Skip to content

Latest commit

 

History

History
107 lines (69 loc) · 4.08 KB

README.md

File metadata and controls

107 lines (69 loc) · 4.08 KB

Optimizing Bi-Encoder Embedders with optimum-intel

Embedders are key components of Retrieval Augmented Generation pipelines. Mainly used for indexing documents and for online re-ranking.

We showcase a recipe to improve the performance (latency (batch size=1), throughput) of embedders using optimum-intel for quantizing a model to int8 and running the optimized model using IPEX backend.

The produced quantized models can be used with fastRAG QuantizedBiEncoderRanker and QuantizedBiEncoderRetriever

How to quantize?

Steps required for quantization:

  • Installing required python packages (mainly optimum-intel and intel-extension-for-transformers).
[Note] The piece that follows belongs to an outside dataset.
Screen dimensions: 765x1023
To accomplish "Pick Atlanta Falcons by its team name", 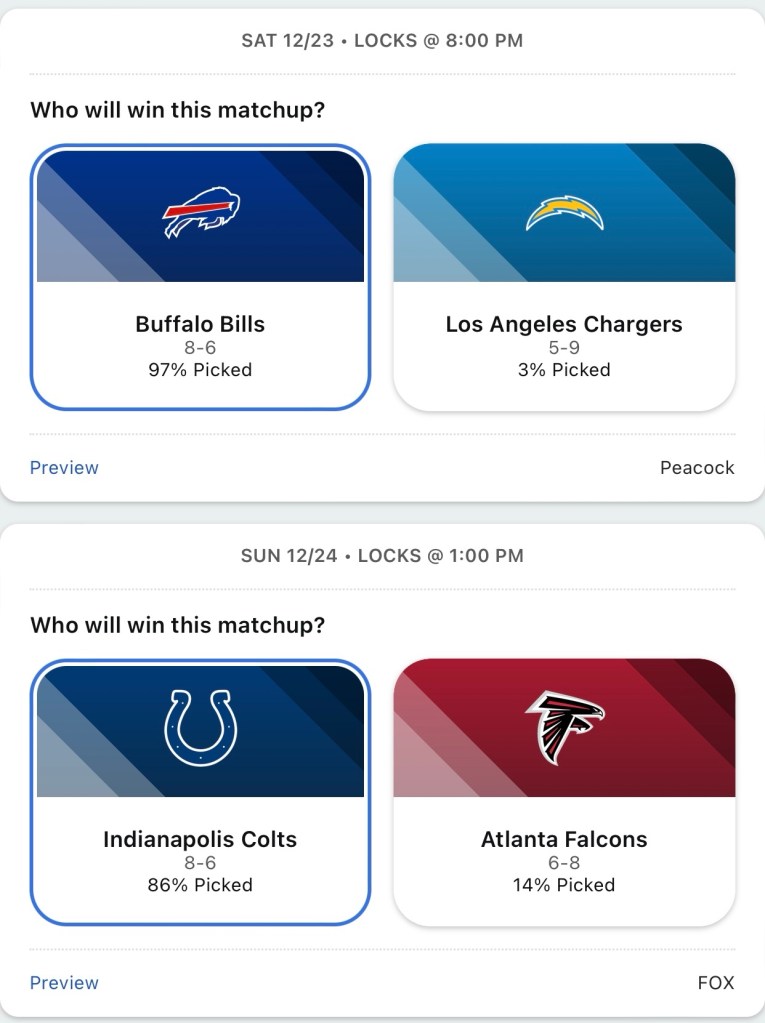I will 564,839.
    pip install -r requirements.txt
  • Quantizing a model by running python quantize_embedder.py --quantize:

    • with provided calibration data and a model from Hugging Face model hub
  • Benchmarking a quantized model or a vanilla (non-quantized) model using quantize_embedder.py --benchmark:

    • running an evaluation on a subset of Reranking or Retrieval tasks of MTEB benchmark suite.

Examples

Quantize BAAI/bge-small-en-v1.5 using 100 samples:

python quantize_embedder.py --quantize --model_name BAAI/bge-small-en-v1.5 --output_path quantized_model/ --sample_size 100

Benchmark a quantized model on the Reranking tasks of MTEB. Use --benchmark to run only benchmarking and --opt for benchmarking a quantized model:

python quantize_embedder.py --benchmark --opt --model_name quantized_model/ --task rerank

Running a quantized model

Running inference using a quantized model is similar to Hugging Face API. We use optimum-intel Auto models for loading a model.

Loading a model:

from optimum.intel import IPEXModel

model = IPEXModel.from_pretrained("Intel/bge-small-en-v1.5-rag-int8-static")

Inference with auto-mixed precision (bf16):

with torch.no_grad():
    outputs = model(**inputs)

Benchmarking speed and latency

Quantized and vanilla Hugging Face models can be benchmarks for latency (batch size = 1) and throughput using the provided benchmark_speed.py script.

The benchmarking script uses Aim to log experiment settings and metrics. To install Aim run the following command pip install aim; and aim up to launch the UI.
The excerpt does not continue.